What health care reform means to students
Kathleen Sebelius, U.S. secretary of health and human services, listens to public health student Inna Azov at a panel on health care reform Wednesday.
Photo: Roberta Dupuis-Devlin
Young adults need health insurance — and thanks to health care reform, 2.3 million have coverage who didn’t before, Kathleen Sebelius, U.S. secretary of health and human services, told a UIC audience Wednesday.
“Young adults are almost two times as likely to be uninsured,” Sebelius told the crowd in the School of Public Health auditorium.
“They use the emergency room more than any other group under age 75, and more than one third reported problems paying medical bills.”
Sebelius came to campus to talk with students about the Affordable Care Act, which allows those under 26 to be covered by their parents’ health insurance.
Sebelius said that “as the mom of two 20-somethings,” neither headed toward a job that provides health insurance, she especially appreciated the legislation.
Sebelius also touted the recent doubling of the National Health Service Corps, which repays student loans to health professionals working in underserved areas.
“It’s sort of a health care Peace Corps,” she said.
Sebelius also praised her department’s “first-ever disparity action plan,” which she said is providing 34 million additional Americans with health care coverage.
She plugged the movement to shift from paper to electronic medical files.
In 2009 only 10 percent of hospitals and 20 percent of doctors used electronic filing.
“Think of any other industry depending on paper files,” Sebelius said.
She compared it to the old practice of visiting a bank teller to withdraw cash in the days before ATMs.
The number of medical professionals using electronic filing has doubled in the past year, she said.
“In the next couple of years, I hope the outliers will be the ones using paper,” she said.

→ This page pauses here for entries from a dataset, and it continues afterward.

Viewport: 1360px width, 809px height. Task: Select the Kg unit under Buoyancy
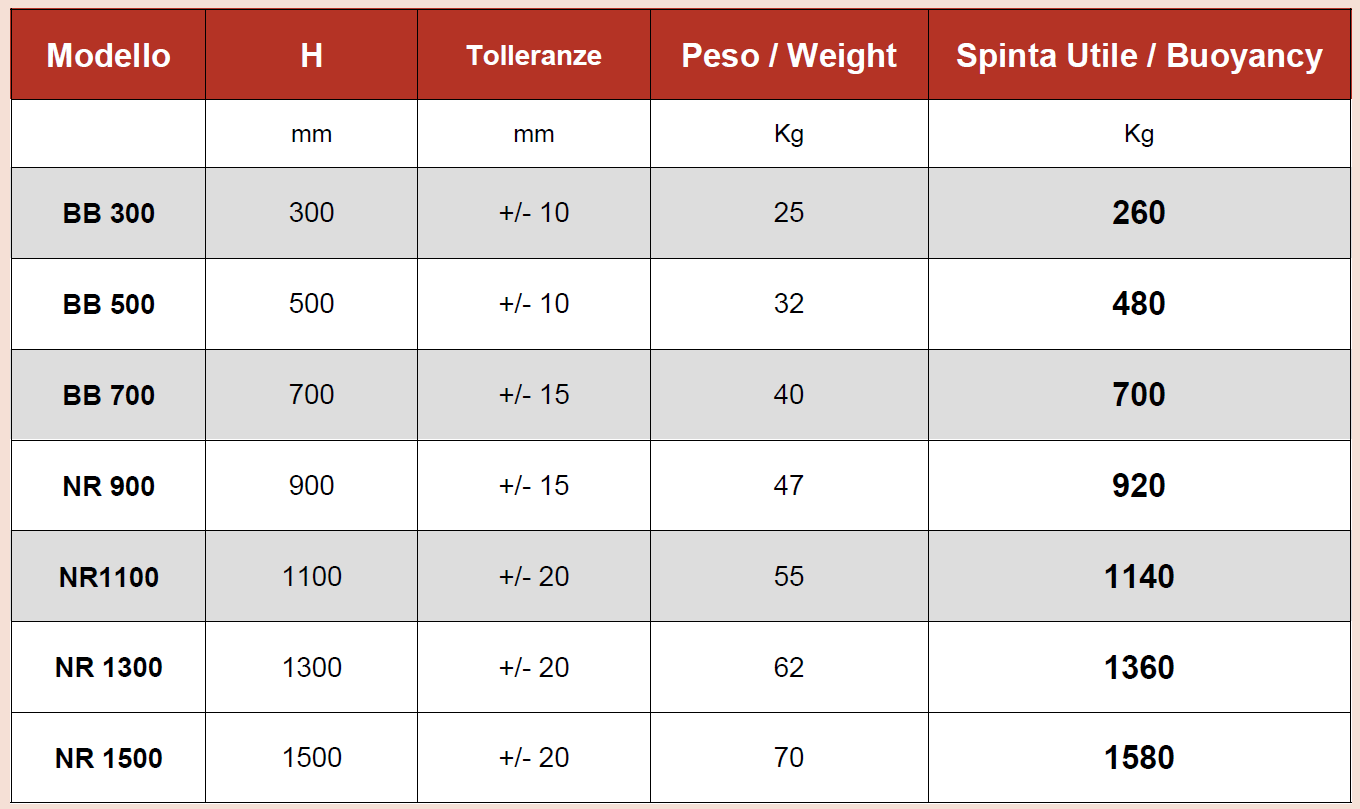pyautogui.click(x=1139, y=134)
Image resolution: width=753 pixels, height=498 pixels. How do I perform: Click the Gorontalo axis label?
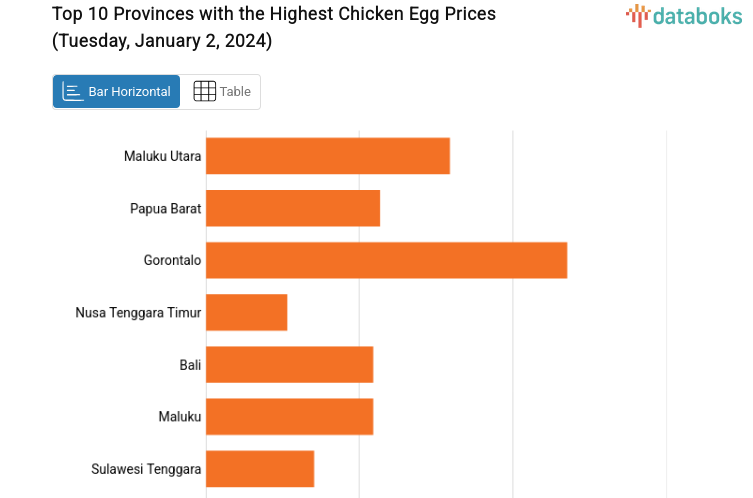click(x=172, y=260)

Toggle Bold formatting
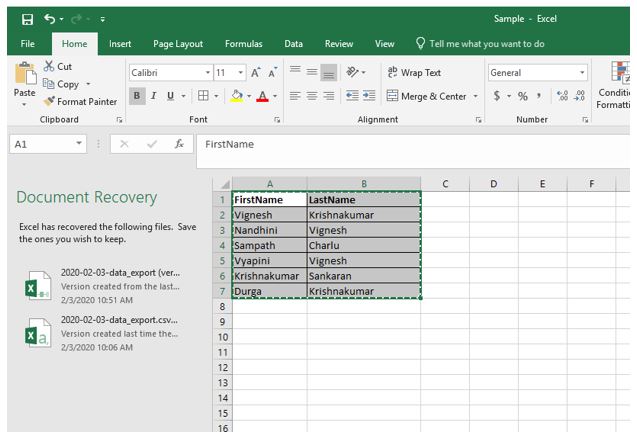point(137,96)
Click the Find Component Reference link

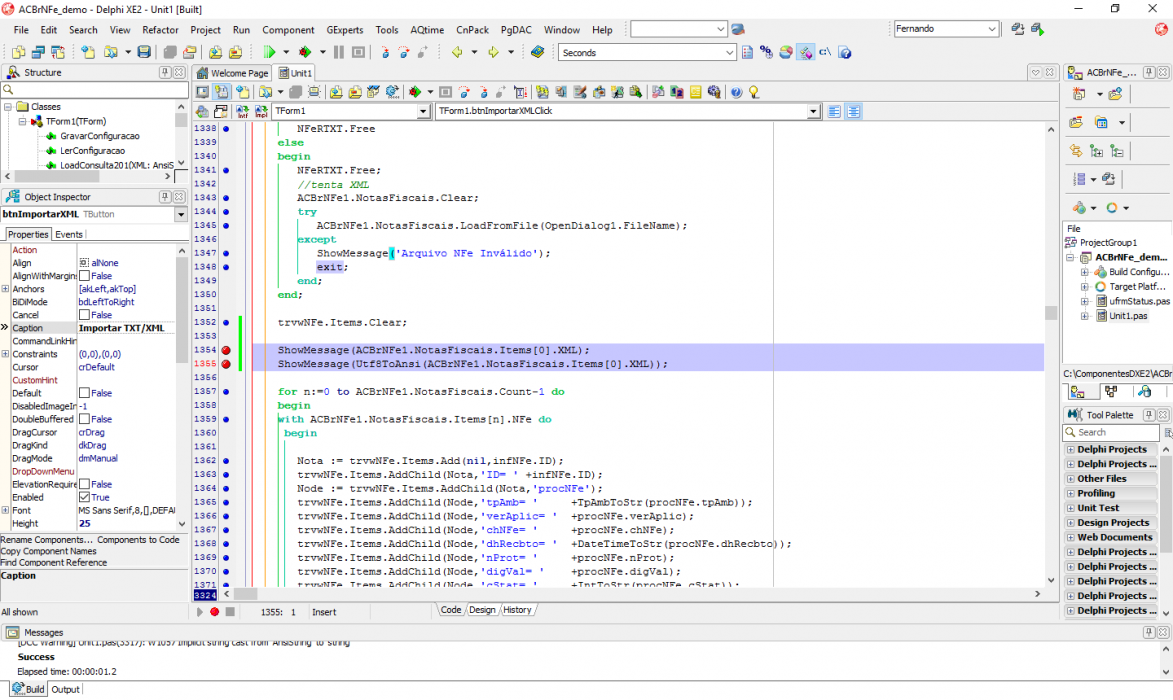coord(54,562)
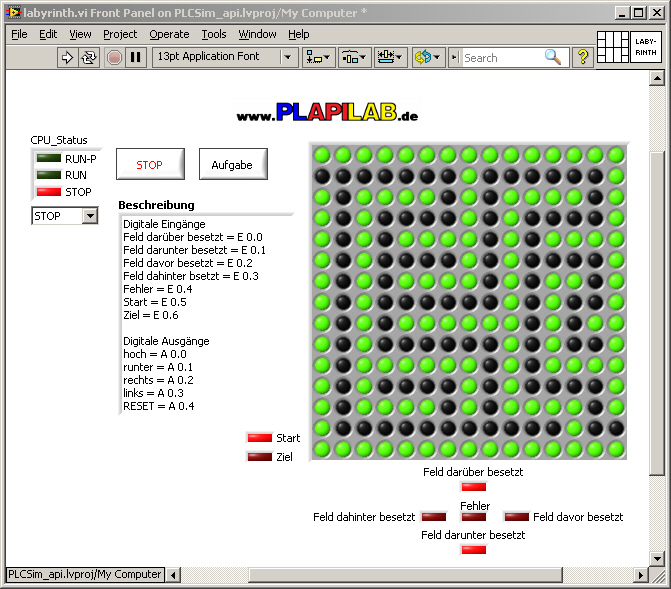This screenshot has height=589, width=671.
Task: Click the connector pane grid icon
Action: 612,47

Sebelius shared the stage with Joe G.N. “Skip” Garcia, university vice president for health affairs, and four students: Tokoya Williams, medicine, Inna Azov, public health, and Jan'nea Sumo, nursing, all of UIC, and University of Chicago undergrad Tomi Obikunle.
Williams, a medical student and former president of the American Medical Association’s UIC chapter, said a recent poll of 2,200 medical students found 94 percent realized the need for health care reform, but 30 percent were not aware of the details.
In a question and answer session with Sebelius, one physician asked about the controversy over proposed Medicare reimbursement for end-of-life counseling, which opponents said would lead to “death panels” encouraging critically ill people to forego treatment.
Sebelius called the controversy “a huge disservice to doctors.”
“The ability to reimburse doctors around end-of-life issues caused such a furor that it was taken out [of legislation],” she said.
“Those conversations will continue, but doctors won’t be paid for it.”